#### Excerpted text:
- - - - - - -
A consecutive case series of pediatric eye injuries evaluated at a large children's hospital as a result of exposure to laundry detergent pods.
Ten consecutive children were treated for eye injuries after squeezing or biting a laundry detergent pod during a nine month period (November 2012 through July 2013). Average age was 35 months (range 18 to 58 months). Ocular irrigation was performed at home and/or in the emergency department. After irrigation, ocular surface pH was assessed and found to be neutral in all eyes. Mild periorbital edema or erythema was noted in three of ten children. Anterior segment examination revealed significant conjunctival injection in all cases, but no limbal ischemia or clinically significant conjunctival chemosis was found. Nine patients had a unilateral (7 OD, 2 OS) corneal epithelial defect (3 mm to near-total in diameter) and one patient had bilateral corneal epithelial defects (4 mm OD, 8-9 mm diameter OS). The affected eyes were treated with topical antibiotic ointment; a cycloplegic agent was prescribed if needed for discomfort. The epithelial defect resolved after an average of 4 days (range 2 to 5 days), and all defects resolved without known sequelae.
In 2012, the Centers for Disease Control and Prevention (MMWR October 19, 2012; 61:825) raised concern about pediatric injuries due to exposure to laundry detergent pods, noting that patients with laundry detergent pod injuries were significantly younger than patients exposed to traditional liquid or powdered laundry detergents, and that injuries were more common with detergent pods than with traditional detergents. Our case series suggests that the ocular surface appears to recover well after exposure to laundry detergent pods, but parents must be diligent about keeping detergent pods out of the reach of children, and ophthalmologists should be aware of this mechanism of ocular injury.
- - - - - - -
(Entries taken from a collection)

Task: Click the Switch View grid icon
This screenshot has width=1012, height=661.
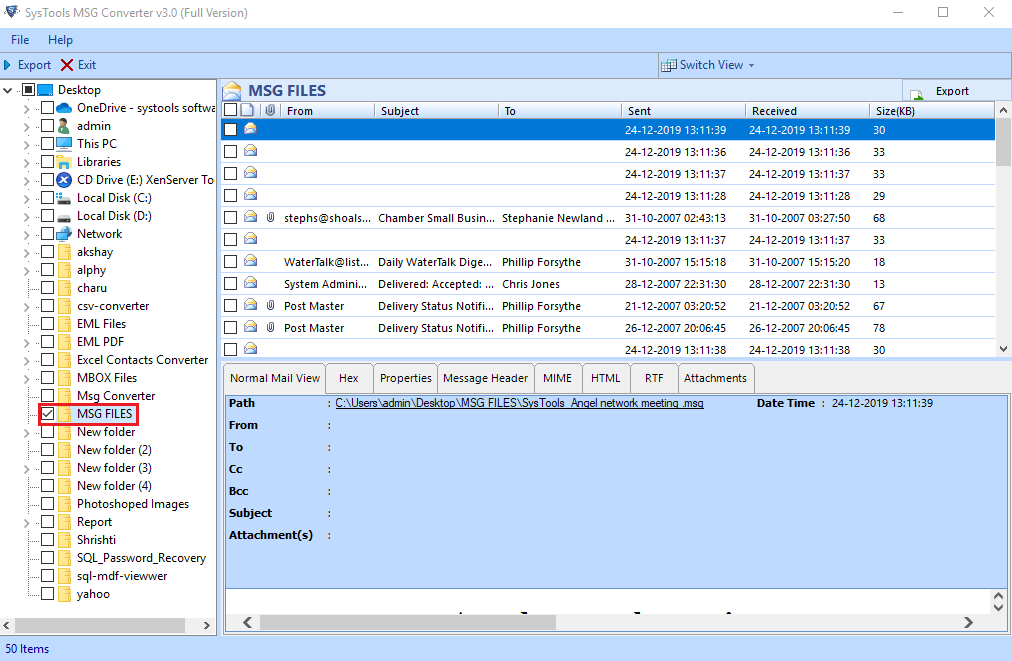Action: [x=667, y=64]
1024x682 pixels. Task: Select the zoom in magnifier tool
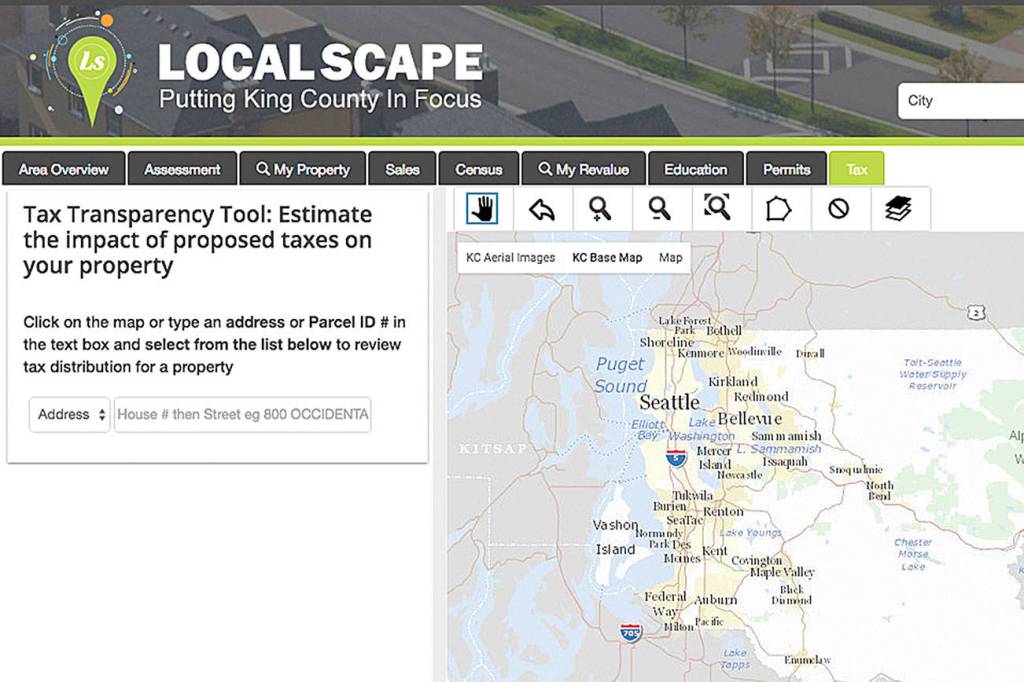[x=599, y=208]
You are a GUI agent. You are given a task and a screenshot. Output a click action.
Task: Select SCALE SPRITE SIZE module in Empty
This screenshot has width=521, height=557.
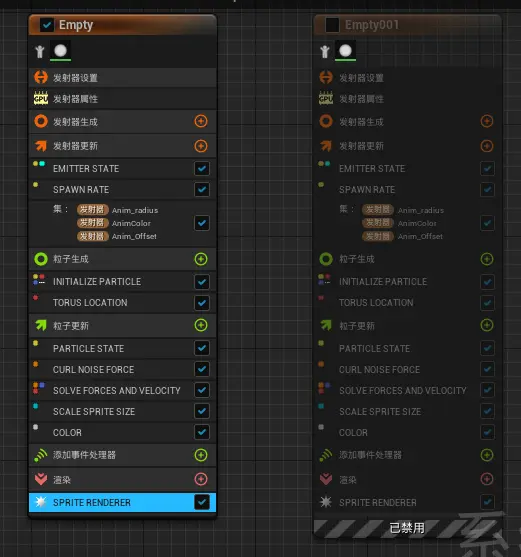(123, 411)
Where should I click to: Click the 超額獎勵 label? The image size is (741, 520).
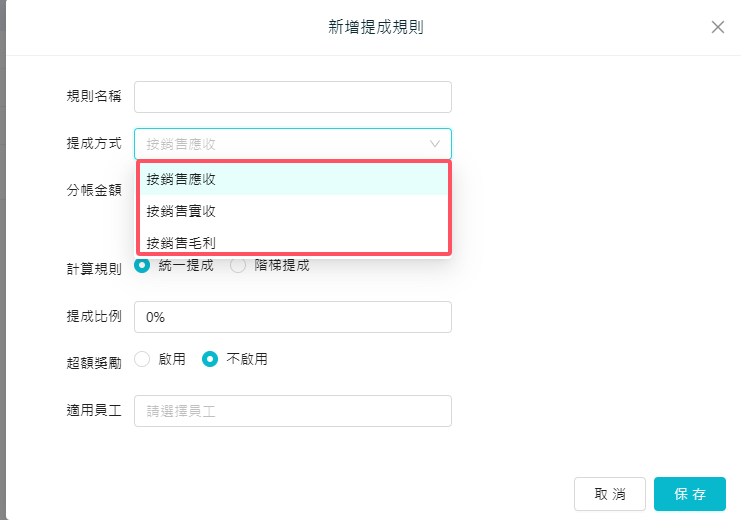coord(93,363)
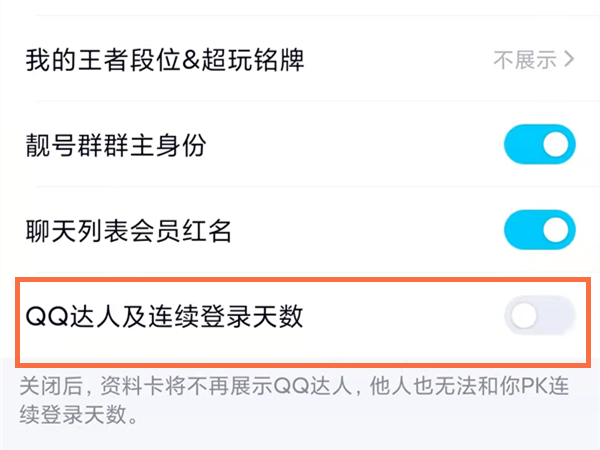Click the white knob on the QQ达人 switch
The height and width of the screenshot is (450, 600).
click(x=523, y=318)
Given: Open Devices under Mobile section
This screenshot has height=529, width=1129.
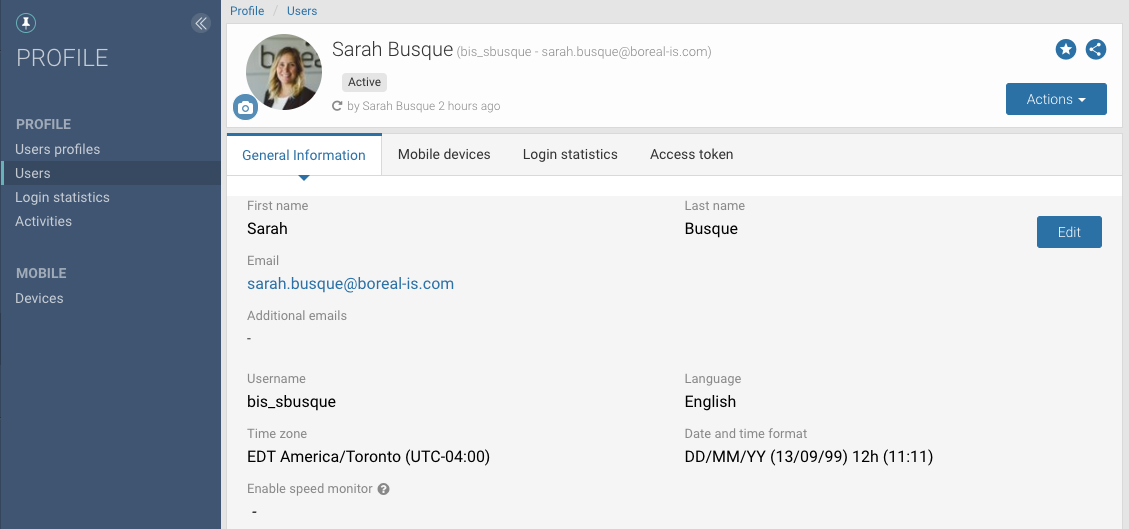Looking at the screenshot, I should 39,298.
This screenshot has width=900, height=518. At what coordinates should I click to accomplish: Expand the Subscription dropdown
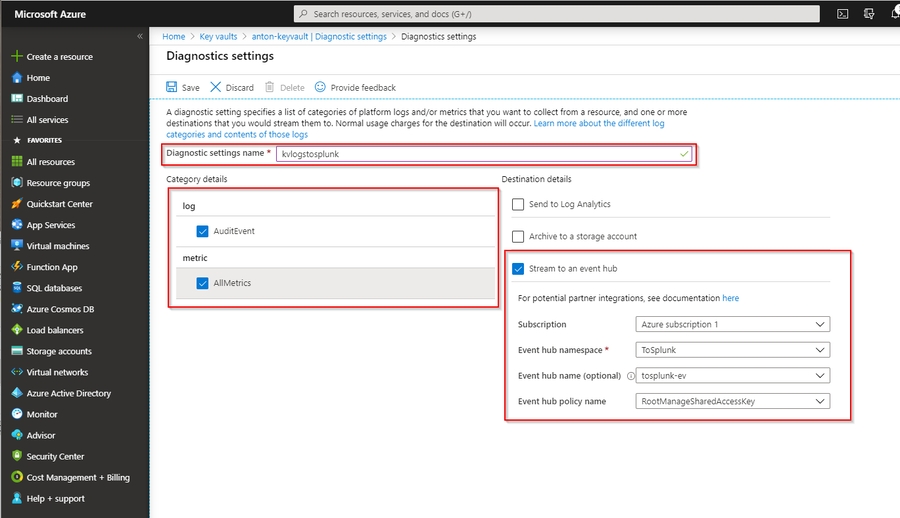click(x=732, y=324)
- - - - - - -
#### Required action:
List every treatment that the case series on laundry detergent pod eye injuries reports giving to the children.

#### Answer for this exercise:
- Ocular irrigation, done at home and/or in the emergency department
- Topical antibiotic ointment applied to the affected eyes
- A cycloplegic agent, prescribed if needed for discomfort